#### Exercise instructions:
Reproduce only this stretch of the listing below: from the line with "Select Popular in the category list" through the line with "Task: Open the UV menu", exactly as written, with pictures excluded.

#### Extracted entries:
%%
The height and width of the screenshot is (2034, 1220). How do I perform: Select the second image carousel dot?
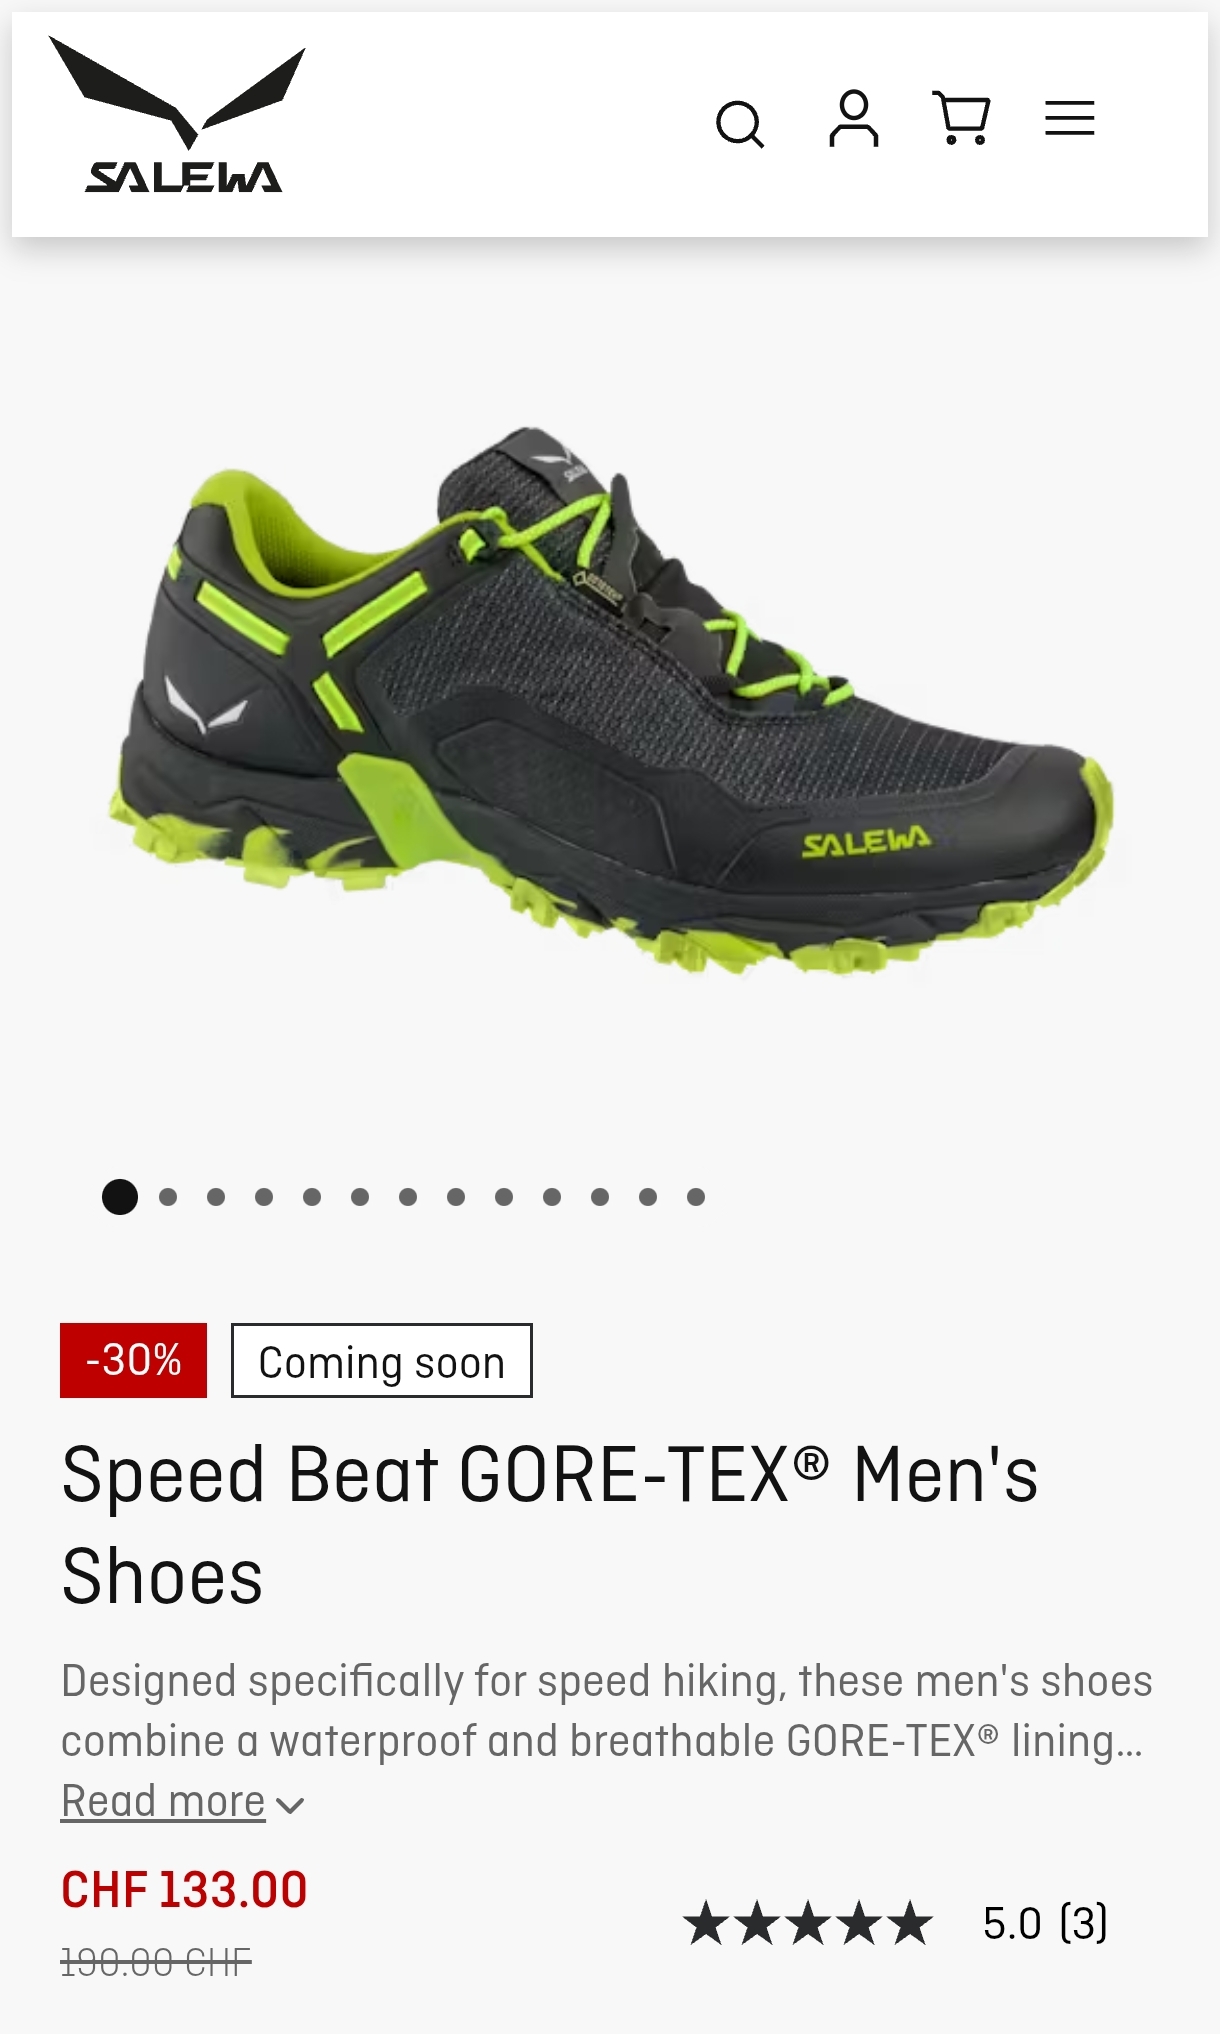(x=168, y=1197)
%%
%%
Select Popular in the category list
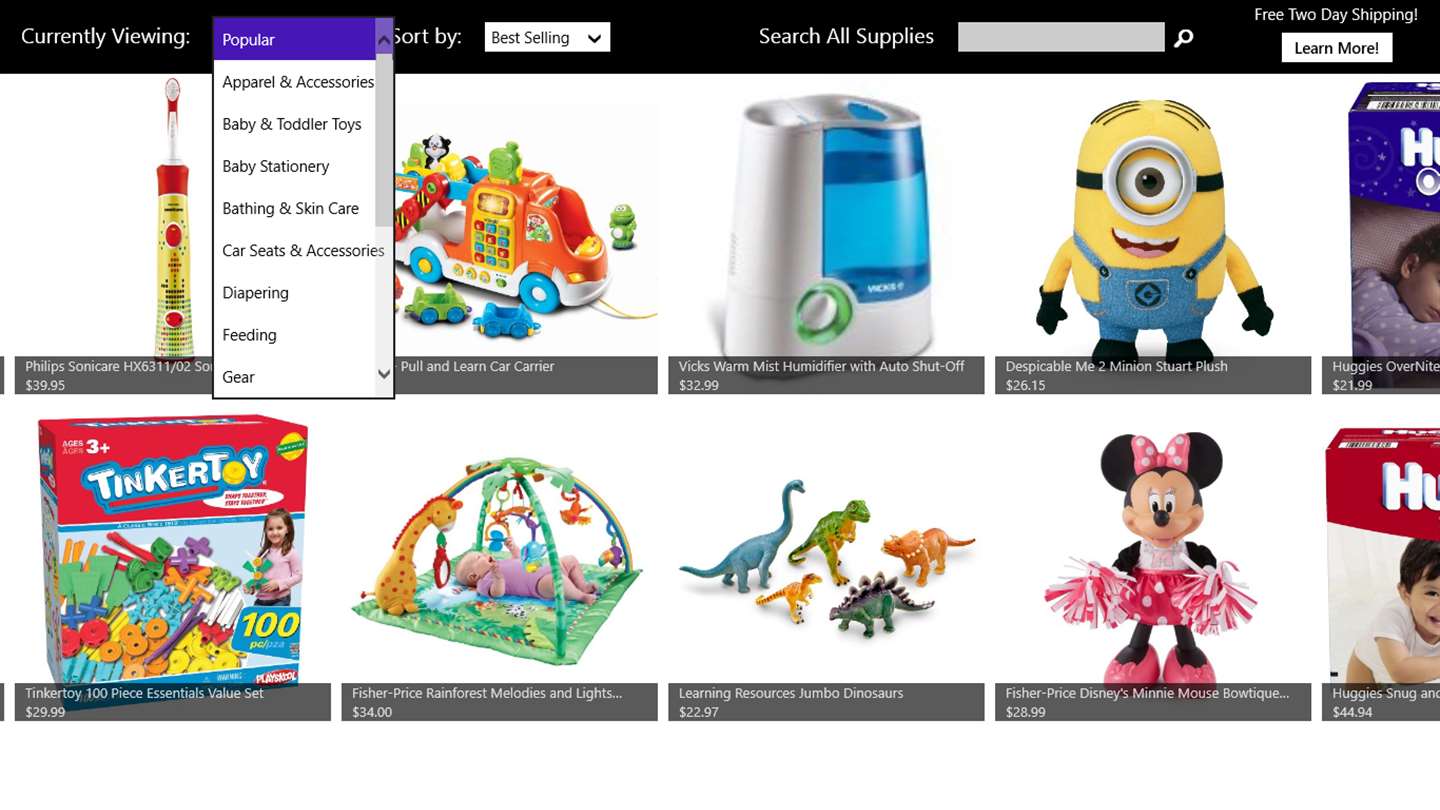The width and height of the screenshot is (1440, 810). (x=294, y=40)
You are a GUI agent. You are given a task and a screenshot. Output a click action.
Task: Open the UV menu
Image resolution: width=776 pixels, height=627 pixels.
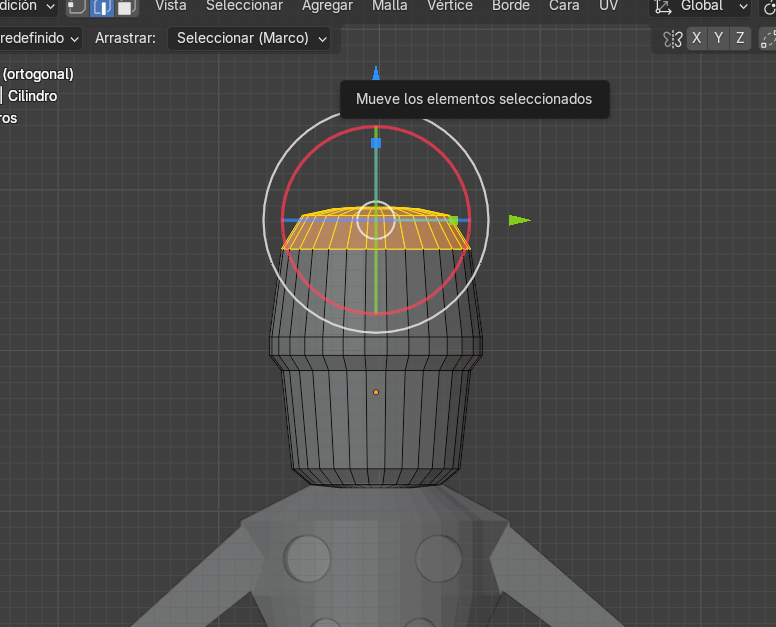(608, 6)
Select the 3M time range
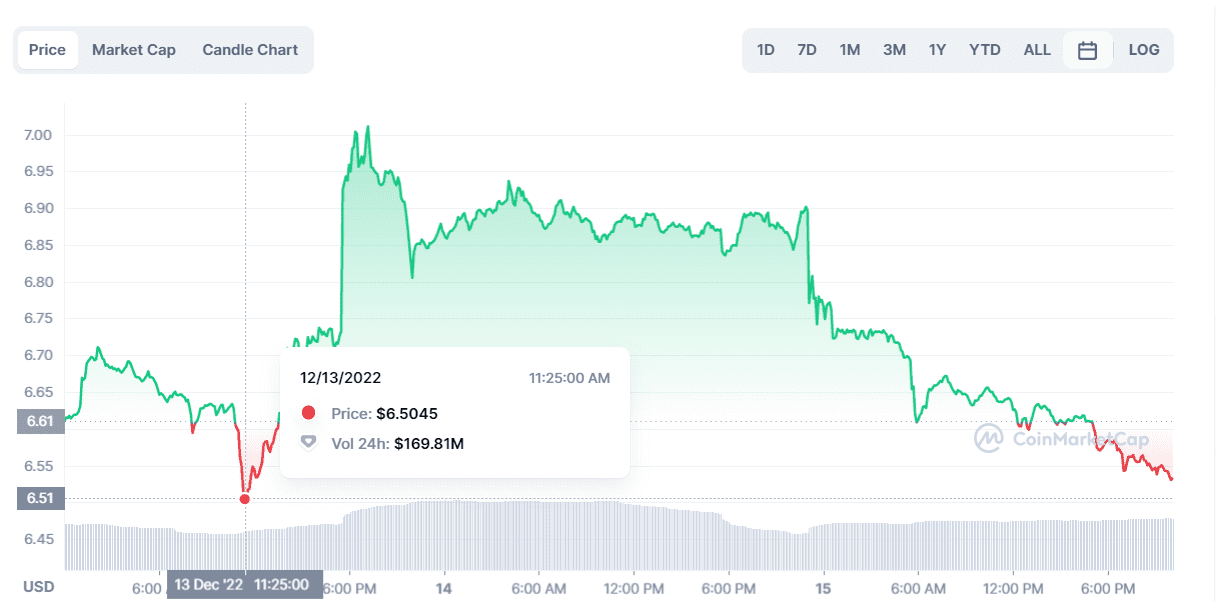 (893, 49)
%%
#### Solution for this exercise:
Select Popular in the category list
The width and height of the screenshot is (1440, 810). (x=294, y=40)
You are a GUI agent. You are given a task and a screenshot. Output a click action.
Task: Open the UV menu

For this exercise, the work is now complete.